— Task to complete —
Once the line containing "Screen dimensions: 1125x512" is found in the entries below, restate it and each following line word for word, stopping after the line containing "Click the Customer Pickup Code field label".

┌─ Input data

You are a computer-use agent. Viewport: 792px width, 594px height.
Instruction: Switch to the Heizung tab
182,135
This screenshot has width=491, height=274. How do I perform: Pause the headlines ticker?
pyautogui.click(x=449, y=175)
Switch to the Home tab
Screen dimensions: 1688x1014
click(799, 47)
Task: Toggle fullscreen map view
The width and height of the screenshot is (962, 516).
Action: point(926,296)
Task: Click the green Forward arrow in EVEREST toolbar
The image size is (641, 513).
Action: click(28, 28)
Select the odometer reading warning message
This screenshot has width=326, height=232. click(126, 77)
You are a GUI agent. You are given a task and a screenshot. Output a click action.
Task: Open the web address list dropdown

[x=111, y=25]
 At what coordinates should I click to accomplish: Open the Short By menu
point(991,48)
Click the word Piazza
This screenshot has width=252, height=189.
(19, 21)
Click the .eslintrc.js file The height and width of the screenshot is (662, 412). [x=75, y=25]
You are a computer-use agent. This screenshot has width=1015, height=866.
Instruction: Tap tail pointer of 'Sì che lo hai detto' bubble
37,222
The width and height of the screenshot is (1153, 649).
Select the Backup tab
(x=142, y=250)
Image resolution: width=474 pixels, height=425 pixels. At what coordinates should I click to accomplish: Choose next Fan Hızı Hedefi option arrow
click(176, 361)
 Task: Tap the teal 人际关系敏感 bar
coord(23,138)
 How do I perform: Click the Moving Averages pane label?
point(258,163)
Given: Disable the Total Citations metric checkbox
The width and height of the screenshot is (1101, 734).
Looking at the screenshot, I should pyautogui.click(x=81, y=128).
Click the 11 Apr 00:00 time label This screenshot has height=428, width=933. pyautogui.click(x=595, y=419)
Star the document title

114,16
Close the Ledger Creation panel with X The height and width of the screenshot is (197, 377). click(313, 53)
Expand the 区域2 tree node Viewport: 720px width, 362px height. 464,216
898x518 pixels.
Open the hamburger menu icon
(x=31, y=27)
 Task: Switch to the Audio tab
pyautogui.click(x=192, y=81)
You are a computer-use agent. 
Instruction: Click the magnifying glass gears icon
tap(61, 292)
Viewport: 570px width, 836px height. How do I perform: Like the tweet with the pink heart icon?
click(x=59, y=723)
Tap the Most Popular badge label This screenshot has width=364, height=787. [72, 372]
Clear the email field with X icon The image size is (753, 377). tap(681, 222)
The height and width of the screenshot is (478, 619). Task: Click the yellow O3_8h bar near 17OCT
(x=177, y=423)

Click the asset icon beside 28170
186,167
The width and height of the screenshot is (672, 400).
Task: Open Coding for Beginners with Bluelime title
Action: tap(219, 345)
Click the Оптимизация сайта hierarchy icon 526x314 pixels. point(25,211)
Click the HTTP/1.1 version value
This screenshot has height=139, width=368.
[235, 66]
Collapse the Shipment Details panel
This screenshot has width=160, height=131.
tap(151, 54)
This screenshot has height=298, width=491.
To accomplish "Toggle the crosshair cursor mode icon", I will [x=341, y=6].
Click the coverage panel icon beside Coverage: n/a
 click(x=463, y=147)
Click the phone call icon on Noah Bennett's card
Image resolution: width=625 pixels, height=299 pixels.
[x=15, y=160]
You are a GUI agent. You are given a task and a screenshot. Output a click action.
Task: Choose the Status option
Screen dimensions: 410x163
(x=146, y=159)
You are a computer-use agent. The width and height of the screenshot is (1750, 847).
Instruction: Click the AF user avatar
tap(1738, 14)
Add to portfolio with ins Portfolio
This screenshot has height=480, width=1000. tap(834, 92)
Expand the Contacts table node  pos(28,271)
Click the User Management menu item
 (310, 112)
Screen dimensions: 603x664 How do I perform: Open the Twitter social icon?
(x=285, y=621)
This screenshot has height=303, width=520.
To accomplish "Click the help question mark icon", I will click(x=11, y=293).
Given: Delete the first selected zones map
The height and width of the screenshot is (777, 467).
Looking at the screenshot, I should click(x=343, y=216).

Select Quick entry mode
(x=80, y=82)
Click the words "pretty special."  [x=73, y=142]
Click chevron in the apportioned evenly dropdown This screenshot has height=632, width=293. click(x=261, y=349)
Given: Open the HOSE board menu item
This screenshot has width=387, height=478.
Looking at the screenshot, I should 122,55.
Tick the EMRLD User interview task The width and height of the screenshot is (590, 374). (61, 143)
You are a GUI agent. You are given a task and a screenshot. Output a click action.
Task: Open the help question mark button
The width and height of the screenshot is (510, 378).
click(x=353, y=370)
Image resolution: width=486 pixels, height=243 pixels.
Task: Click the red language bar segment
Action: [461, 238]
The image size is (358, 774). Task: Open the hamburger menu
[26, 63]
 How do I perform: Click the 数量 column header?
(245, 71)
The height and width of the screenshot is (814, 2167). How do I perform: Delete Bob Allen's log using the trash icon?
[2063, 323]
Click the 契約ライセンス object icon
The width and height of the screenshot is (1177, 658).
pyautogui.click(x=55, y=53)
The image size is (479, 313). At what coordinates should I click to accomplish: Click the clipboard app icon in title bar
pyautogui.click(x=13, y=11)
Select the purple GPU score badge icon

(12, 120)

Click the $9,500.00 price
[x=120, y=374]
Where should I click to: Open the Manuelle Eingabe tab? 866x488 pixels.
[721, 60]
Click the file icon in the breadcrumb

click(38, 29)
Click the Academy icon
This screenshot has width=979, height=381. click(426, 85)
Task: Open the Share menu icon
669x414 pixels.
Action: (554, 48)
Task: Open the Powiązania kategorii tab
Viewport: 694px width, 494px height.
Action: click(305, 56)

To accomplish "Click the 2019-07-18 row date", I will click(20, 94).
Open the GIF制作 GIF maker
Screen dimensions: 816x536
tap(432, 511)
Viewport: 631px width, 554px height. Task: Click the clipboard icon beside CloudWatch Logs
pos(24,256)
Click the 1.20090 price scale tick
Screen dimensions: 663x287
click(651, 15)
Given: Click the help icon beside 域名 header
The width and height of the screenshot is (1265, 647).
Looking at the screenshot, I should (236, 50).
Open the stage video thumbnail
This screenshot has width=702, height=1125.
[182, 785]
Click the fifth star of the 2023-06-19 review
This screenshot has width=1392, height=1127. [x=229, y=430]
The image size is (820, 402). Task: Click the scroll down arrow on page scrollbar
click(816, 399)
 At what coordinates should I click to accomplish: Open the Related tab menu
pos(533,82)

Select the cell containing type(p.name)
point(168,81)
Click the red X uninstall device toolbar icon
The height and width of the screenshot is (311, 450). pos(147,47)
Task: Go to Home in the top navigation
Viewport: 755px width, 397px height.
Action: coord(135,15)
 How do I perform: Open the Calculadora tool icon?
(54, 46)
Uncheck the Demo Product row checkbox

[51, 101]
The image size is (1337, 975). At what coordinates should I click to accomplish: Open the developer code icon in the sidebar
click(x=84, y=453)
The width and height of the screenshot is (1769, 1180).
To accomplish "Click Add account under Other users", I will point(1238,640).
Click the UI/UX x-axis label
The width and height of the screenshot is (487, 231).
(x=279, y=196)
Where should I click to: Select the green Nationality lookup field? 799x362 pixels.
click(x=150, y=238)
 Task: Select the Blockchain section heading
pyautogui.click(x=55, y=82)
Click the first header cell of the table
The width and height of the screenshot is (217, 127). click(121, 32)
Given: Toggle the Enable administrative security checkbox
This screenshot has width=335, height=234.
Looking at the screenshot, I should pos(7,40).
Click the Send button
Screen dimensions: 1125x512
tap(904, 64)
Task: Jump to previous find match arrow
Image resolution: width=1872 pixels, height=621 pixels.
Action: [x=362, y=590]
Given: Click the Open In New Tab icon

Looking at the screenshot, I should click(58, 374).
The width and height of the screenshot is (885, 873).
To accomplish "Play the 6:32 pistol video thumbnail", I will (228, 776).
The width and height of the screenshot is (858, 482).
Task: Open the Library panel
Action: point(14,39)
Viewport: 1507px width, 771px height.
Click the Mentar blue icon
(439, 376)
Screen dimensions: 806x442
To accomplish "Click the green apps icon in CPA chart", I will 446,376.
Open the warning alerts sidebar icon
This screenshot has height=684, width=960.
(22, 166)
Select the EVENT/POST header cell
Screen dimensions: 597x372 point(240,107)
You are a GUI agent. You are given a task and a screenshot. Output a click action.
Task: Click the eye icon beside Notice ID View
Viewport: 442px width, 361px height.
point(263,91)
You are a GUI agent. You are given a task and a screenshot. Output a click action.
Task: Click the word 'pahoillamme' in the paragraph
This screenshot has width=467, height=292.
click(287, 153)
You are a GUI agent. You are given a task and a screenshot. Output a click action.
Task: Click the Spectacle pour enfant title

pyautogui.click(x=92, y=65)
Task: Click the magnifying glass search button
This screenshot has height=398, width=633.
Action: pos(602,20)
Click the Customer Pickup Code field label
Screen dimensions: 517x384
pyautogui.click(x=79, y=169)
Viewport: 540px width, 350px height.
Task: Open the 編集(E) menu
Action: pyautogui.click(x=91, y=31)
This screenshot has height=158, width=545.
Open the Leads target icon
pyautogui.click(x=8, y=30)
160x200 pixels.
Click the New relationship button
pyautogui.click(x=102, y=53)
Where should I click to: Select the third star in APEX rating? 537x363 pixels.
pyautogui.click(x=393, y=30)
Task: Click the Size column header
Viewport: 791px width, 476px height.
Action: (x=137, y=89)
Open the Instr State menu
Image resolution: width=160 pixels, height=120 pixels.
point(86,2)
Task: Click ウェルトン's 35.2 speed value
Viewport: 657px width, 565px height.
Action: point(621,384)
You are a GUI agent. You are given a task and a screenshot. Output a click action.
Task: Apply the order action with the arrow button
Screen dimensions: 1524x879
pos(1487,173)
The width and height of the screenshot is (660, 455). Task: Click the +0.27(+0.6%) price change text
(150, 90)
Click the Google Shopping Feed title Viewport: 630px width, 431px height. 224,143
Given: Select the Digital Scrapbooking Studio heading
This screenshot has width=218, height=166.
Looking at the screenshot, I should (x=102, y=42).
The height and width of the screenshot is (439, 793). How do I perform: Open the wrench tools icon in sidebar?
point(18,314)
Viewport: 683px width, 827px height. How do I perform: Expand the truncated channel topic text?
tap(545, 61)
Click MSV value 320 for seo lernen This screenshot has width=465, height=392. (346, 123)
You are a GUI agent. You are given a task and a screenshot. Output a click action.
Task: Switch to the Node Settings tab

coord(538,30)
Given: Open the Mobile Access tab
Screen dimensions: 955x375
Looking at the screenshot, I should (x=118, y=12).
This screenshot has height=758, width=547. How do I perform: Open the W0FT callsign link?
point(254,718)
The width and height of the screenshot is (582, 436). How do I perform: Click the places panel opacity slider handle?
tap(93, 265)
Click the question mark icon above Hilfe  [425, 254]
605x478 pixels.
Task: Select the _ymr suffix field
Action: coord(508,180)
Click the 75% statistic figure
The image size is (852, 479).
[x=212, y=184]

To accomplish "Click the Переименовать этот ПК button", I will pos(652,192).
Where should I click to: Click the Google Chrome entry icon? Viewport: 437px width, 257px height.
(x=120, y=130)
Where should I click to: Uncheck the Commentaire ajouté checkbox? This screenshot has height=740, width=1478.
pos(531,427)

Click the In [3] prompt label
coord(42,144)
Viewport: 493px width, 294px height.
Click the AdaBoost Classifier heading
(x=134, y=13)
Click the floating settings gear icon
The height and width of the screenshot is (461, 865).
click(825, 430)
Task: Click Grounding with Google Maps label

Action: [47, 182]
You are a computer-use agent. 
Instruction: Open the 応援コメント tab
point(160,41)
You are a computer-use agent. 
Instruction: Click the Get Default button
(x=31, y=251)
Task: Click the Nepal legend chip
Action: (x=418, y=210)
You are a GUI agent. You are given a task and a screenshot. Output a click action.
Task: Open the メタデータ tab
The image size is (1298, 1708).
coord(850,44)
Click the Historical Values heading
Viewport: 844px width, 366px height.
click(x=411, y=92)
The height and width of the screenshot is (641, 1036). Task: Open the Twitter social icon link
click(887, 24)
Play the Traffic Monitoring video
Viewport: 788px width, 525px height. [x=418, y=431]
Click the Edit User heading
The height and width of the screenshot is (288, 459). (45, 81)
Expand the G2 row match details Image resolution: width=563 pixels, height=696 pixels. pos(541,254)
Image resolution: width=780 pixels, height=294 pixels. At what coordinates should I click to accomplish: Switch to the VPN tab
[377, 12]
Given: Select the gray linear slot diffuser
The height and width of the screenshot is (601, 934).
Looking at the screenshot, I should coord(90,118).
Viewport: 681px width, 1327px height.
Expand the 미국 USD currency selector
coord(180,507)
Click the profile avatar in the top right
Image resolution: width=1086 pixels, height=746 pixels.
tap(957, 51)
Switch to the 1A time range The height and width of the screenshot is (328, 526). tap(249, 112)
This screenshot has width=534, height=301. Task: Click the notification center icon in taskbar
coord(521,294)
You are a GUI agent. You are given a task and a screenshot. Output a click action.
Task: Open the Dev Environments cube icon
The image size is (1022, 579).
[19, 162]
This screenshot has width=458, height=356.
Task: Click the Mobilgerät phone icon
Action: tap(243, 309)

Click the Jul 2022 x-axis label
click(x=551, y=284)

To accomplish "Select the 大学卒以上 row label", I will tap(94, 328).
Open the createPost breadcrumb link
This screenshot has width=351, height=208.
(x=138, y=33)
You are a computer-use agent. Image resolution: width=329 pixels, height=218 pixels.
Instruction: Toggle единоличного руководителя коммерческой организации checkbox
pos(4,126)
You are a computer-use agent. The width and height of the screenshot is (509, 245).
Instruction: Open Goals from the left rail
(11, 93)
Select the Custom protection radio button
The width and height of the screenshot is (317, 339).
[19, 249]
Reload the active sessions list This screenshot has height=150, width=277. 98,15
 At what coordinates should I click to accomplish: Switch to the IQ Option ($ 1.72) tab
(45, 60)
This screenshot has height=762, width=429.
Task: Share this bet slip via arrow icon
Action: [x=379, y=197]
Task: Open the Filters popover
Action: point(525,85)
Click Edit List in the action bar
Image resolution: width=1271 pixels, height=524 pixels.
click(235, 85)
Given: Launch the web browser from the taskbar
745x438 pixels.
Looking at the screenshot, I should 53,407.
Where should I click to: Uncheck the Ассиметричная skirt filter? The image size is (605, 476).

└─

— Exercise solution —
Screen dimensions: 1125x512
tap(904, 64)
Task: Jump to previous find match arrow
Image resolution: width=1872 pixels, height=621 pixels.
Action: [x=362, y=590]
Given: Click the Open In New Tab icon

Looking at the screenshot, I should click(58, 374).
The width and height of the screenshot is (885, 873).
To accomplish "Play the 6:32 pistol video thumbnail", I will (228, 776).
The width and height of the screenshot is (858, 482).
Task: Open the Library panel
Action: point(14,39)
Viewport: 1507px width, 771px height.
Click the Mentar blue icon
(439, 376)
Screen dimensions: 806x442
To accomplish "Click the green apps icon in CPA chart", I will 446,376.
Open the warning alerts sidebar icon
This screenshot has height=684, width=960.
(22, 166)
Select the EVENT/POST header cell
Screen dimensions: 597x372 point(240,107)
You are a GUI agent. You are given a task and a screenshot. Output a click action.
Task: Click the eye icon beside Notice ID View
Viewport: 442px width, 361px height.
point(263,91)
You are a GUI agent. You are given a task and a screenshot. Output a click action.
Task: Click the word 'pahoillamme' in the paragraph
This screenshot has width=467, height=292.
click(287, 153)
You are a GUI agent. You are given a task and a screenshot. Output a click action.
Task: Click the Spectacle pour enfant title

pyautogui.click(x=92, y=65)
Task: Click the magnifying glass search button
This screenshot has height=398, width=633.
Action: pos(602,20)
Click the Customer Pickup Code field label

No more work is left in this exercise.